Coral Vozes é um dos grupos que busca recursos públicos para garantir despesas que incluem o salário do regente e gastos com viagens para as apresentações Foto: Divulgação/Coral Vozes

Corais reivindicam verba da Prefeitura, mas repasse dependerá da análise financeira do primeiro quadrimestre 

A Prefeitura aguarda o final do primeiro quadrimestre para decidir o volume de recursos que serão destinados à cultura. A decisão dependerá da análise do comportamento das finanças municipais neste período.

O assunto foi levantado durante reunião de representantes de corais com o prefeito Luiz Américo Alves Aldana. Eles reivindicam auxílio financeiro do município. Regente dos corais Vozes e o da Sociedade Beneficente, Cultural e Esportiva Santos Reis, Norildo Pereira de Andrade está otimista com a perspectiva de os grupos serem atendidos. “O prefeito pediu para esperarmos até o final de abril para, dependendo da situação financeira, ver quanto poderia repassar”, afirma.

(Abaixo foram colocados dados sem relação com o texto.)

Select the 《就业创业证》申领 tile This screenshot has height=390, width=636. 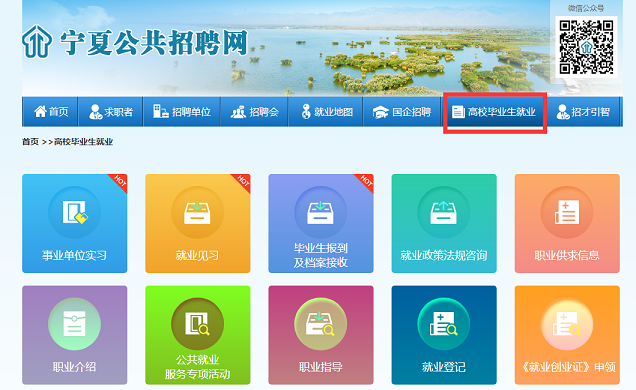pos(567,335)
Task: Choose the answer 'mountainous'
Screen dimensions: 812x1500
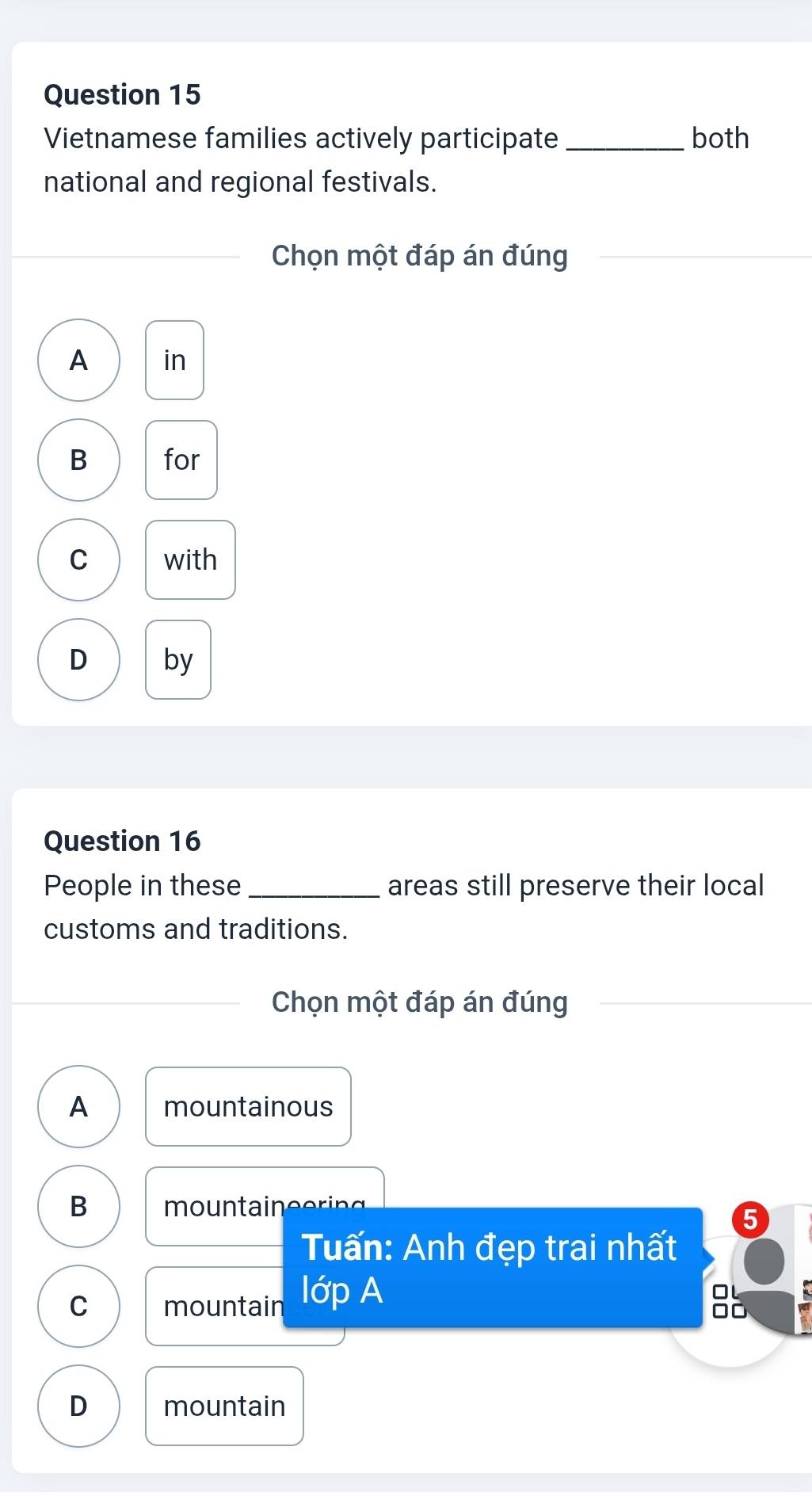Action: pos(248,1106)
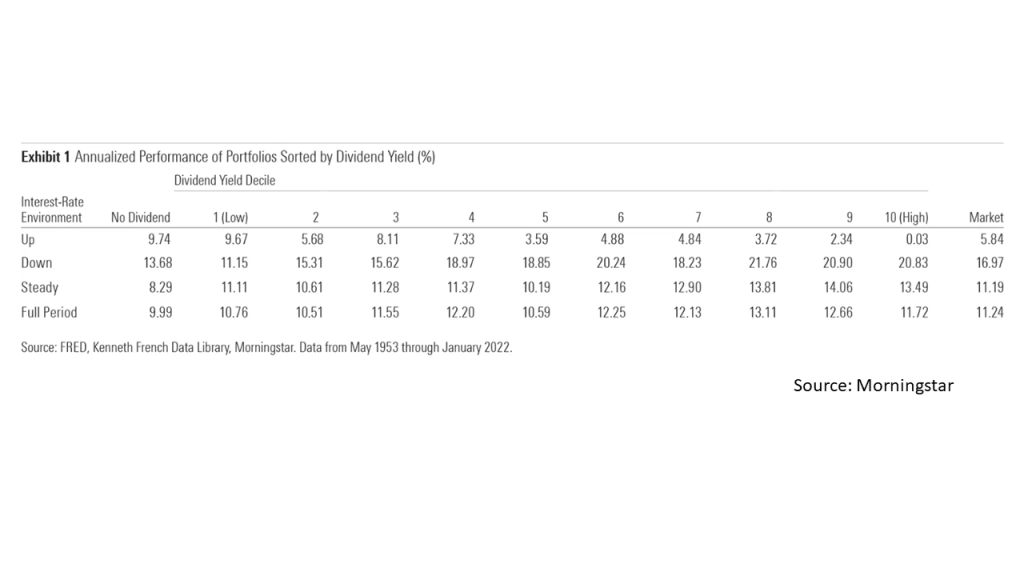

“Dependerá da receita do município”, reforça o diretor municipal da Cultura, Leonardo Appel. Ele acrescenta que após esse período será decidido o repasse de verbas para o Fundo de Desenvolvimento da Cultura (Fundesc), mas esclarece que, para os corais, deverá haver recurso específico. “Os corais não se enquadram no Fundesc, pois esse fundo é para projetos inéditos”, afirma.

Norildo Pereira de Andrade

Recentemente, os corais de Santos Reis, Vozes e do bairro Santo Antônio se apresentaram na Câmara Municipal. Andrade afirma que o objetivo foi mostrar o trabalho realizado pelos grupos, tendo em vista que a maioria dos vereadores está no primeiro mandato. Desta forma, será mais fácil deles aprovarem quando ingressar algum projeto de lei prevendo recursos aos corais.

Os grupos realizam promoções para arrecadar recursos e cobrir despesas com o salário do regente e viagens para se apresentarem. Jantas e rifas são algumas ações que envolvem o trabalho dos integrantes dos corais, tanto na preparação como na venda. Ele esclarece que o de Santos Reis conta com alguma verba da sociedade que representa, mas é insuficiente para cobrir todos os custos. Por isso a necessidade de promoção de eventos e de verbas públicas. “O ideal seria que a prefeitura tivesse uma verba para os corais”, acrescenta. Ele lembra que esses grupos ajudam a projetar o nome de Montenegro ao participarem de eventos em outros municípios, como os encontros de corais.

Saiba Mais
O regente Norildo Pereira de Andrade afirma que os corais estão abertos a novos integrantes. O Vozes ensaia na quinta-feira, das 19h30min às 22h, no Espaço Brasken da Estação da Cultura; o de Santos Reis ensaia na terça-feira, das 20h às 22h, na Sociedade Beneficente, Cultural e Esportiva Santos Reis, interior de Montenegro.